What you need to do: Repeat word for word the opening stretch of the entries, from the first line through the line containing "You are a computer-use agent. This".
##### Material supplied
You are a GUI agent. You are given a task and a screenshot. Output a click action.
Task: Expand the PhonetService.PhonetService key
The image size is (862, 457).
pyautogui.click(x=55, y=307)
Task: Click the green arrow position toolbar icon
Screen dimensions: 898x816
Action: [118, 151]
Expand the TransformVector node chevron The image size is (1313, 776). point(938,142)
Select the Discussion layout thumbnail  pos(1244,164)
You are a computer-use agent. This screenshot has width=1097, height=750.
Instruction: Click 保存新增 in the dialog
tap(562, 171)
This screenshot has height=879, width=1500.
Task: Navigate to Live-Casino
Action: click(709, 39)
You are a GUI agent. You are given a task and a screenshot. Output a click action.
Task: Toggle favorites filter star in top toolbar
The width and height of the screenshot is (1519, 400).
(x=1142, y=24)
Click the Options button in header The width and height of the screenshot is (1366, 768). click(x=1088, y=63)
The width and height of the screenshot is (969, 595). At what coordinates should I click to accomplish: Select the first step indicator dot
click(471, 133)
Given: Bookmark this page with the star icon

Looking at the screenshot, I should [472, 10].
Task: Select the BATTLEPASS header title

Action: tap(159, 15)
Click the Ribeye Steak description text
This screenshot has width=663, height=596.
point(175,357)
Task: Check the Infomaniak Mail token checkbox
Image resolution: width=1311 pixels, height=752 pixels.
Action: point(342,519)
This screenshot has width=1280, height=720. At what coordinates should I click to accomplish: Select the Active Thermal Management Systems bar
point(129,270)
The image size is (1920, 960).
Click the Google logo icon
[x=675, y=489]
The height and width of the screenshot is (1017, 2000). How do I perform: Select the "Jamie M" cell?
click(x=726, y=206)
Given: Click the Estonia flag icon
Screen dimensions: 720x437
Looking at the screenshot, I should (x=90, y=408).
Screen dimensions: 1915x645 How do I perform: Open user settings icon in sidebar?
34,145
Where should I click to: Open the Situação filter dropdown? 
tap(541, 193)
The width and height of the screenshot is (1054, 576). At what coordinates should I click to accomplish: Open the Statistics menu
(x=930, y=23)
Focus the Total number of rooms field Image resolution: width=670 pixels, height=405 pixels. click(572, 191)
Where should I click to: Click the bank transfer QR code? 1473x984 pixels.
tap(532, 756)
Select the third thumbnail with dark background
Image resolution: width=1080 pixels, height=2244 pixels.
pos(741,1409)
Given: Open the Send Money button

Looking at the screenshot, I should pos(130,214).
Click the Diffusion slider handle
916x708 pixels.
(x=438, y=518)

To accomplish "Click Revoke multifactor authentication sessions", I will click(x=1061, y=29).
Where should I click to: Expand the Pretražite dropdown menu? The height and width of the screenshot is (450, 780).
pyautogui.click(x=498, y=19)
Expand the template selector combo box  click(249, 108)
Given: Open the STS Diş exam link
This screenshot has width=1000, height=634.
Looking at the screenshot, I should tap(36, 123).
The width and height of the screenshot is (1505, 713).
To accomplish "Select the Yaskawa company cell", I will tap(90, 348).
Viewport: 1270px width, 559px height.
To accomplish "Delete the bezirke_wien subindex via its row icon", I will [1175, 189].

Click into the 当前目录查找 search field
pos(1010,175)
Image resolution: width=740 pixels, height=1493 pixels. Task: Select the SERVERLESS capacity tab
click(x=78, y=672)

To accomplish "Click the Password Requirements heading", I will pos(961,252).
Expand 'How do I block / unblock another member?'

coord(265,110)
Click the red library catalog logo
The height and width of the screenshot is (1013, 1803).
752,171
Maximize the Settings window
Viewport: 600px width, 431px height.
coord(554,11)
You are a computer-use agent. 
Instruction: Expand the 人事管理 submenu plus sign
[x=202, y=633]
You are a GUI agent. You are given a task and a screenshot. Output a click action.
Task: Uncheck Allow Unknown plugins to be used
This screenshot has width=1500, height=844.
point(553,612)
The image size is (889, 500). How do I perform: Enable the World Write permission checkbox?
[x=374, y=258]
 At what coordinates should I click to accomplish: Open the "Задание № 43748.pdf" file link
##########
Answer space:
You are a GUI agent. You are given a task and a screenshot. Output a click action.
Task: Expand the PhonetService.PhonetService key
The image size is (862, 457).
pyautogui.click(x=55, y=307)
Task: Click the green arrow position toolbar icon
Screen dimensions: 898x816
Action: [118, 151]
Expand the TransformVector node chevron The image size is (1313, 776). point(938,142)
Select the Discussion layout thumbnail  pos(1244,164)
You are a computer-use agent. This screenshot has width=1097, height=750.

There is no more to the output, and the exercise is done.